Les délais de notification ne peuvent être qualifiés de tardifs en conséquence si bien que le moyen sera rejeté.

Sur l’absence d’examen somatique

L’article L3211-1 du code de la santé publique impose qu’un examen somatique soit effectué dans les vingt-quatre heures suivant l’admission

En l’espèce, Madame [R] [U] soutient qu’un examen somatique n’a pas été réalisé alors qu’elle a subi un accident ischémique cérébral récemment et que la seule mention pré-imprimée sur les certificats médicaux ne permet pas de s’assurer qu’il a été effectement effectué.

Il est de jurisprudence constante que cet examen somatique ne donne pas lieu à l’établissement d’un certificat médical ni ne doit figurer au nombre des pièces dont la communication au juge des libertés et de la détention est obligatoire. Dès lors, il n’y a pas lieu de sanctionner l’absence de document attestant la réalisation de cet examen somatique et la mention préimprimée, remplie par le médecin en charge du certificat médical des 24 heures suffit.

Le moyen sera rejeté.

Sur la qualité de tiers demandeur

Madame [R] [U] soutient que sa fille qui a été en demande de soins sans consentement en urgence pour elle, est en conflit avec elle à propos de la mesure de tutelle qu’elle exerce sur sa propre mère.

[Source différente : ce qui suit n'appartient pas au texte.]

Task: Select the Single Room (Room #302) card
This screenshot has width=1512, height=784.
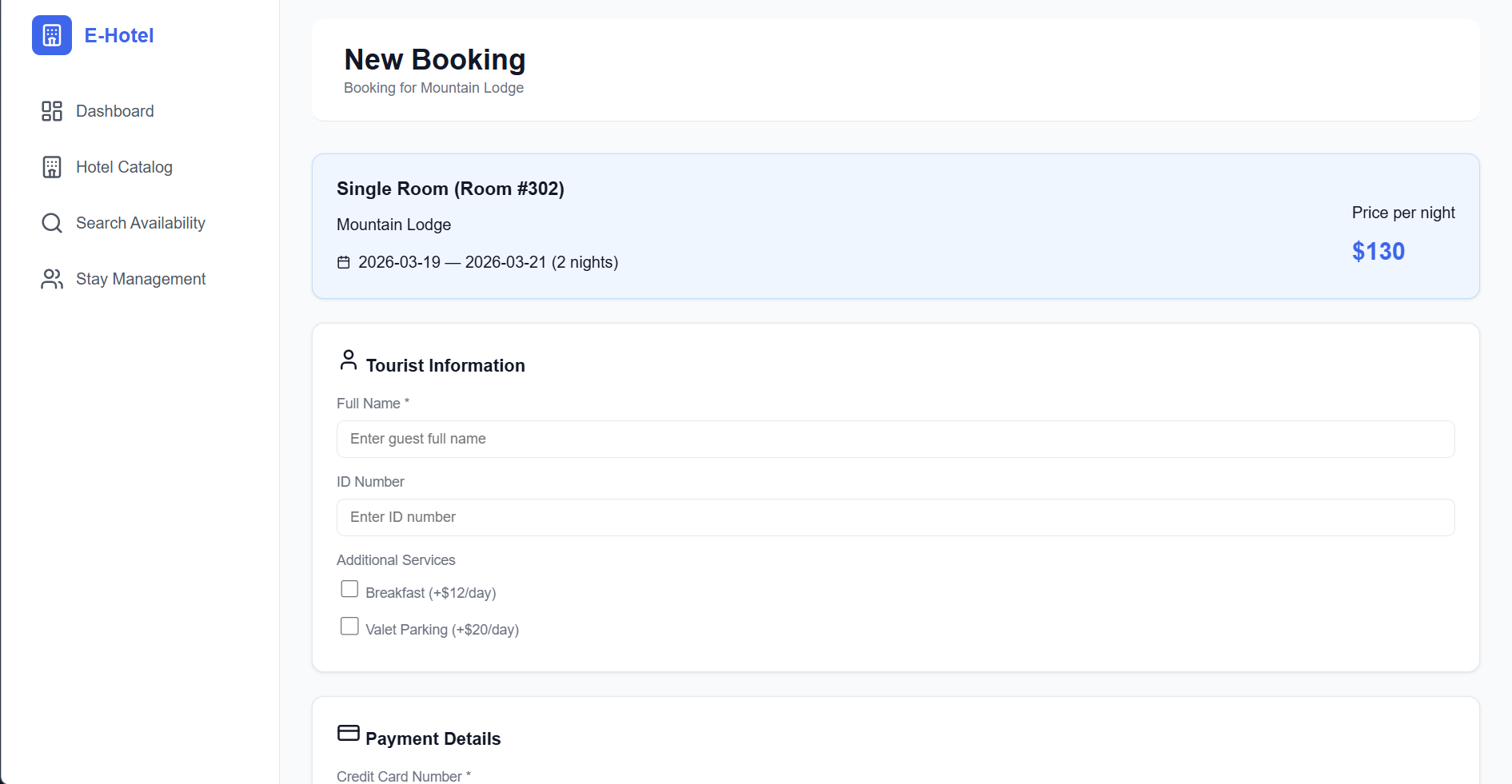Action: pyautogui.click(x=895, y=227)
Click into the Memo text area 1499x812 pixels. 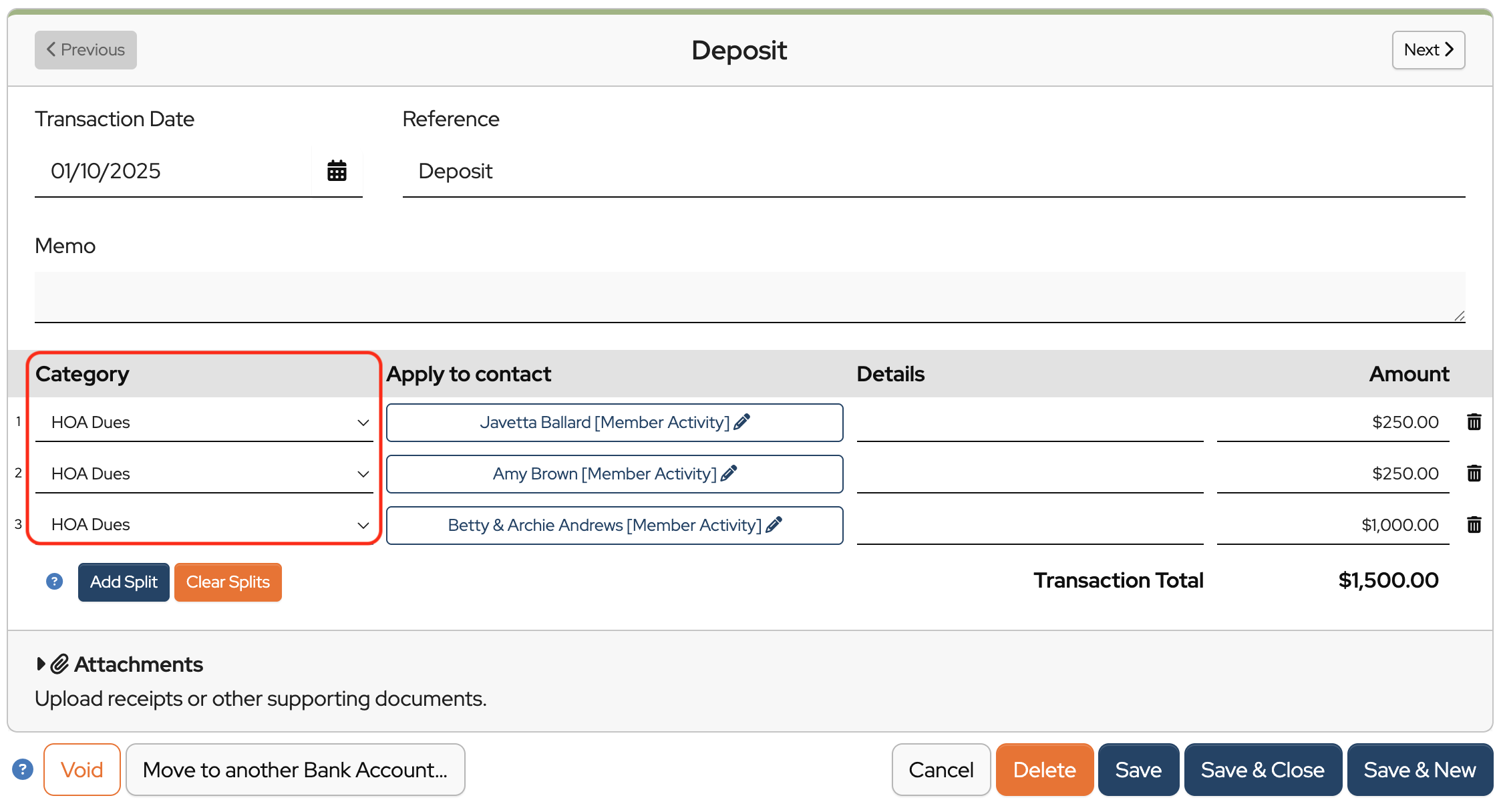(x=748, y=296)
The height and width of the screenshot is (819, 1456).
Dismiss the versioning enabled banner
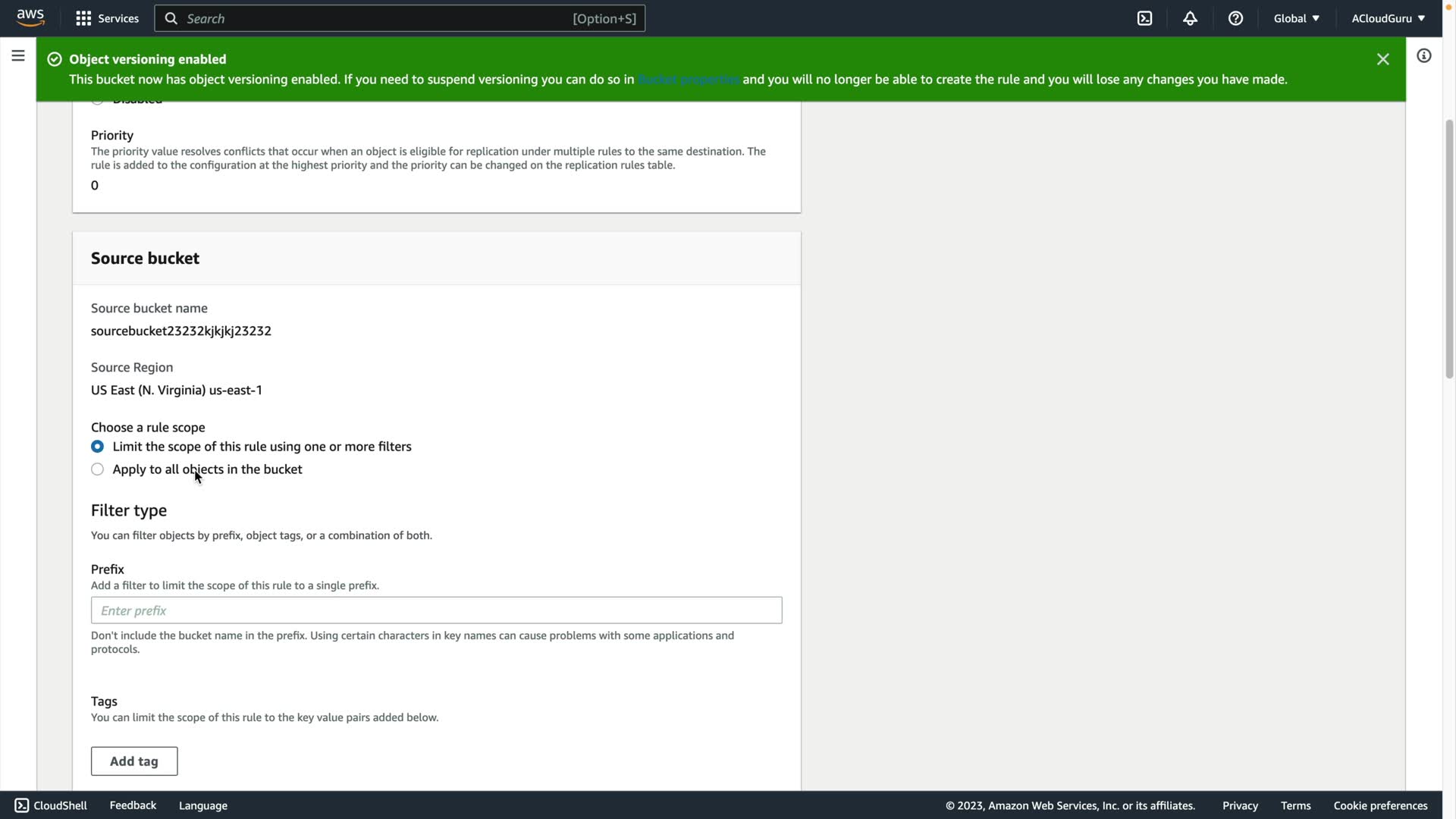point(1382,59)
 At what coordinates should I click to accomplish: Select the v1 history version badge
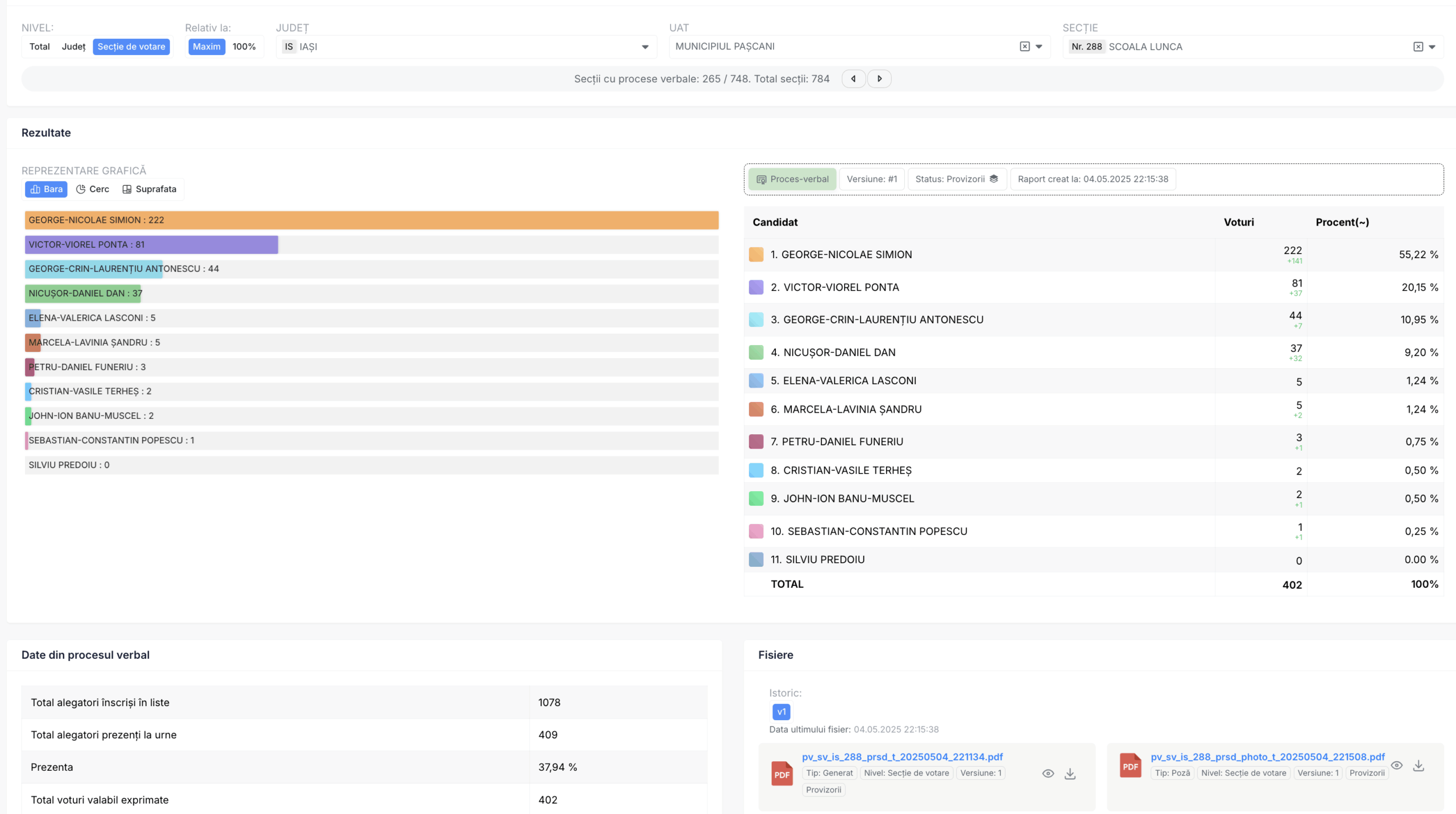click(781, 712)
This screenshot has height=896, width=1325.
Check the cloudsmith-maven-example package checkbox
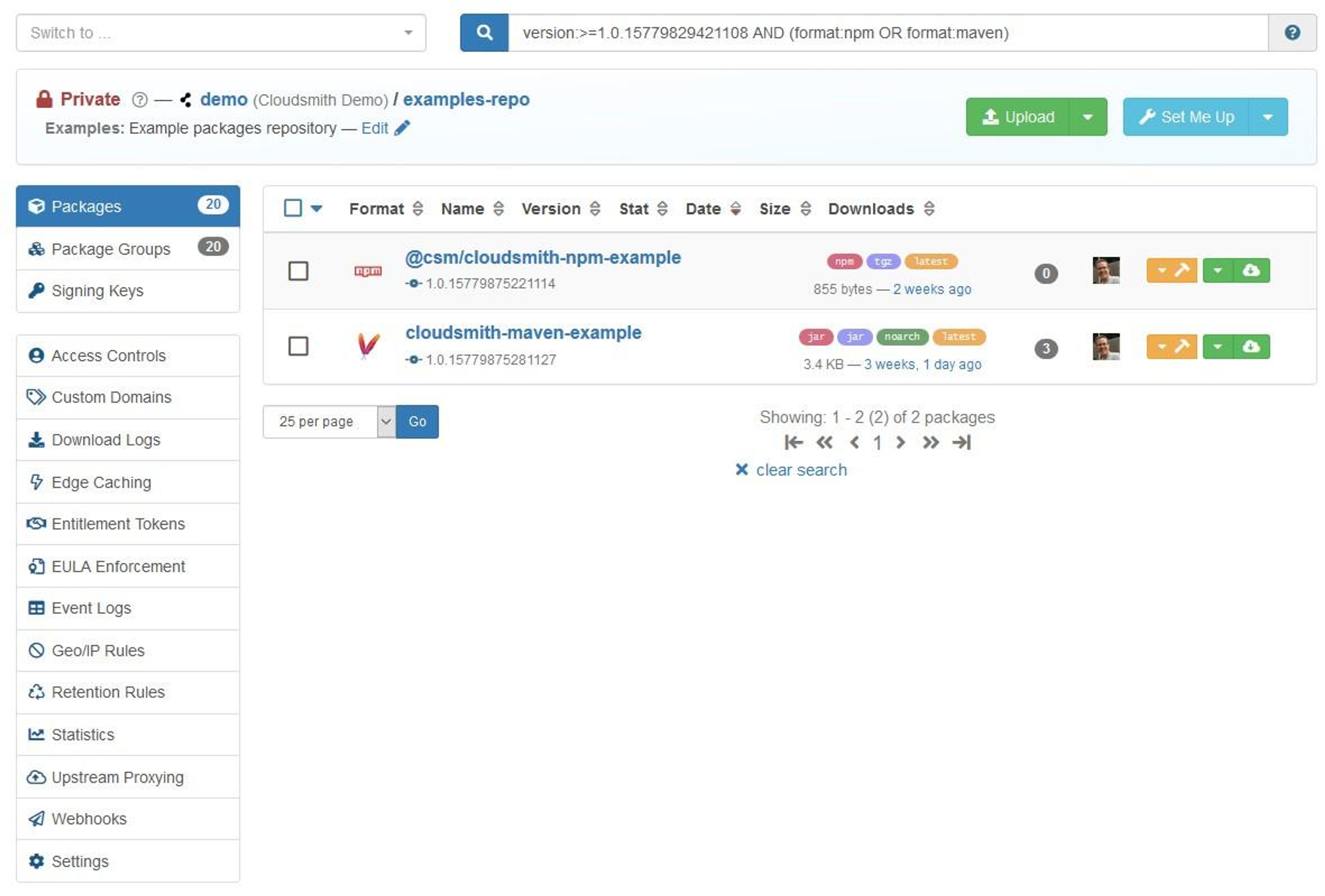[298, 347]
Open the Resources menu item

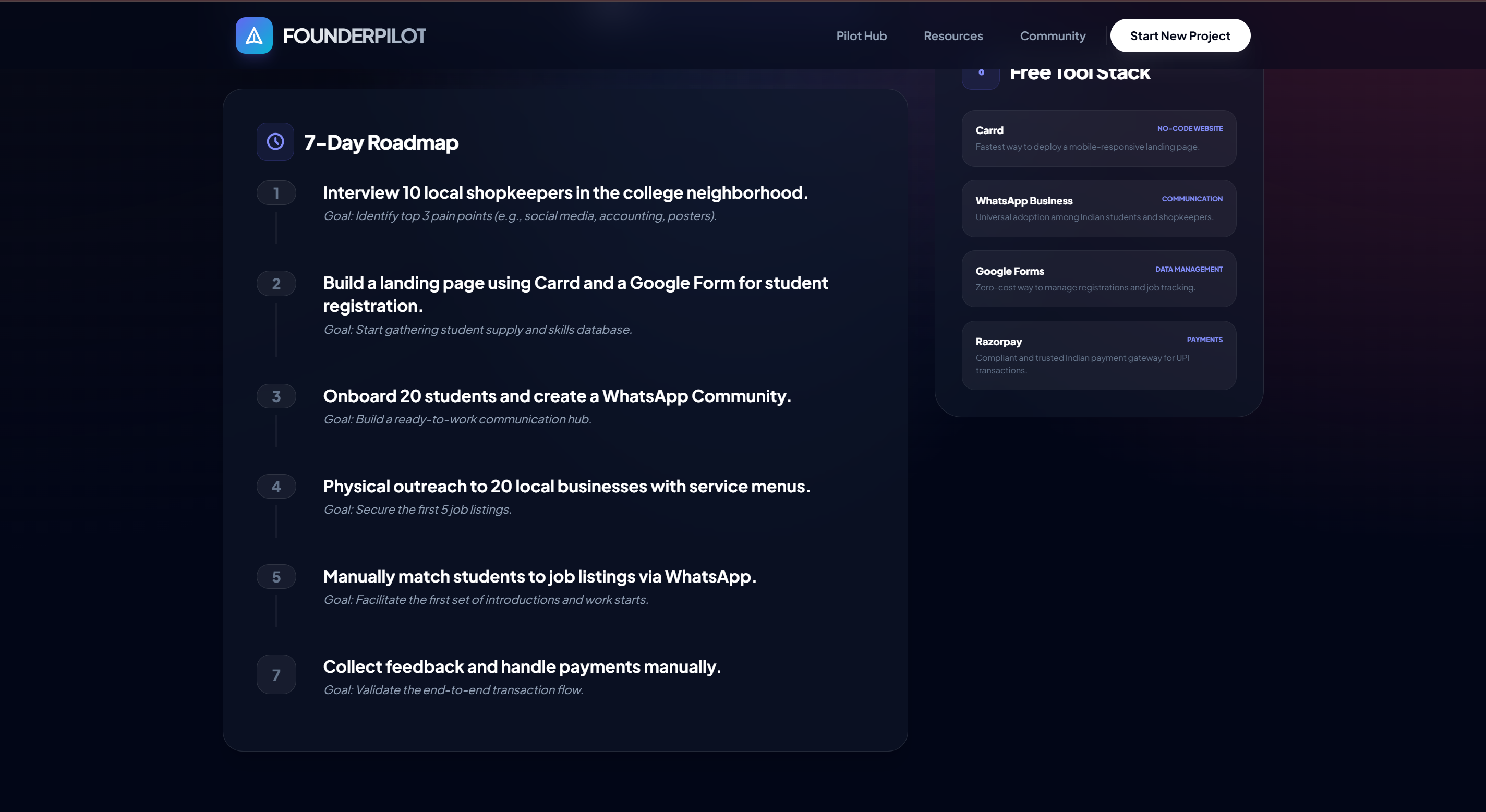tap(953, 36)
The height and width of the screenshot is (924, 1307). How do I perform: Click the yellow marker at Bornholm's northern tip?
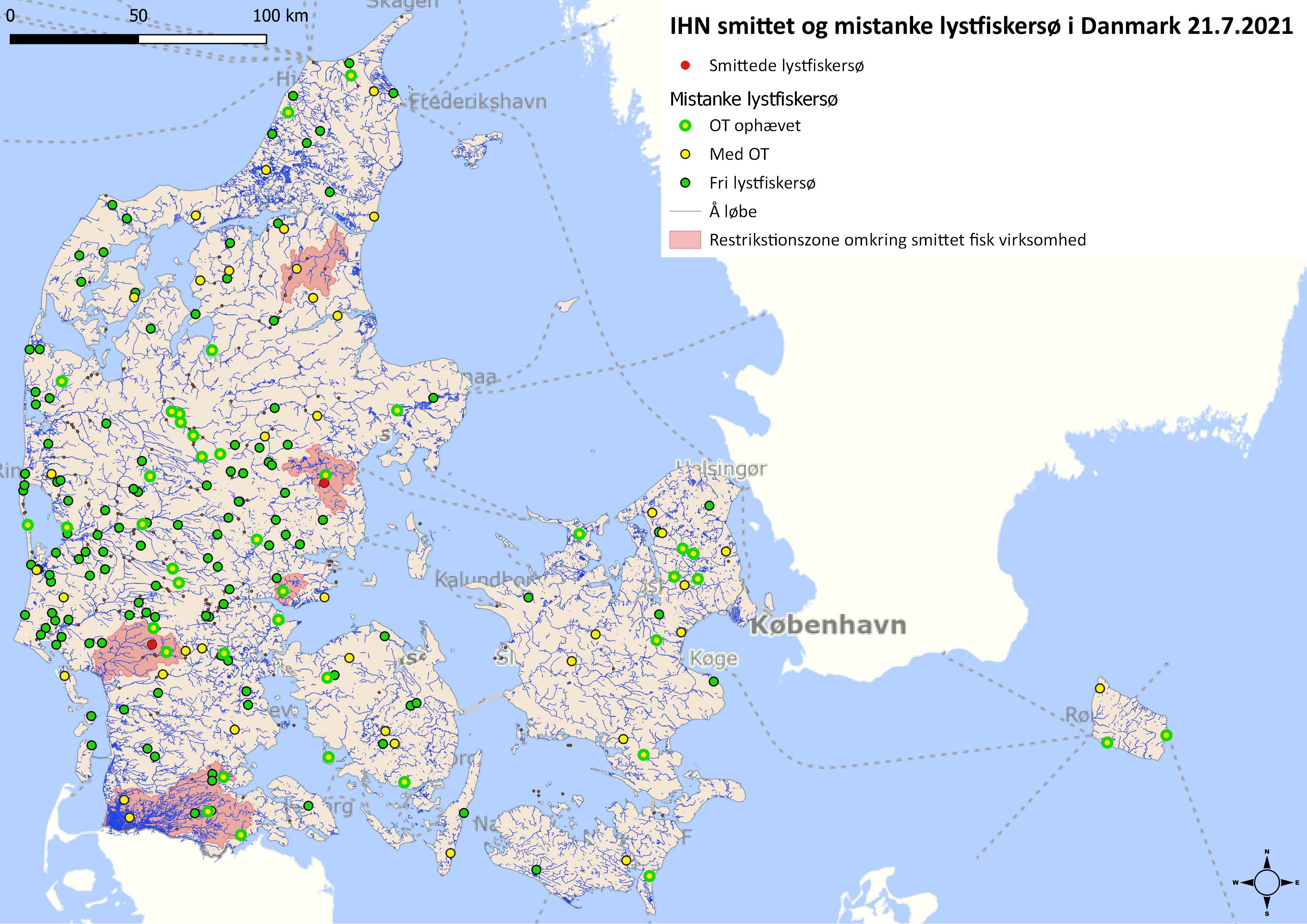pos(1100,689)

Or, comme l’a justement indiqué le juge des libertés et de la détention, elle n’en rapporte pas la preuve qui ne peut se déduire de ses seules déclarations aux audiences ou sur la brochure d’information sur ses droits.

Le moyen sera rejeté.

Sur le maintien de la mesure d’hospitalisation sans consentement

Il résulte du certificat médical de situation établi par le docteur [D] le 8 décembre 2023 que 'la mise en place d’un traitement antipsychotique a permis une très légère amélioration au niveau de son agitation. Persistent en revanche des idées délirantes à thématique persécutoire et de spoliation, une méfiance, une forte estime de soi. Elle est toujours peu critique de sa pathologie, et on ne trouve aucune compliance aux soins'.

L’intéressée présente des troubles mentaux qui rendent impossible son consentement et son état mental impose dans l’immédiat des soins assortis d’une surveillance médicale constante justifiant une hospitalisation complète.

En conséquence, l’ordonnance déférée sera confirmée.

PAR CES MOTIFS

Statuant publiquement,

Déclarons recevable l’appel formé par Madame [R] [U],

Confirmons la décision déférée,

Laissons les dépens à la charge du trésor public,

Disons que la présente décision est portée à la connaissance de la personne qui fait l’objet de soins par le greffe de la cour d’appel.

Rappelons que la présente décision est communiquée au ministère public, au directeur d’établissement et à Madame [V] [U].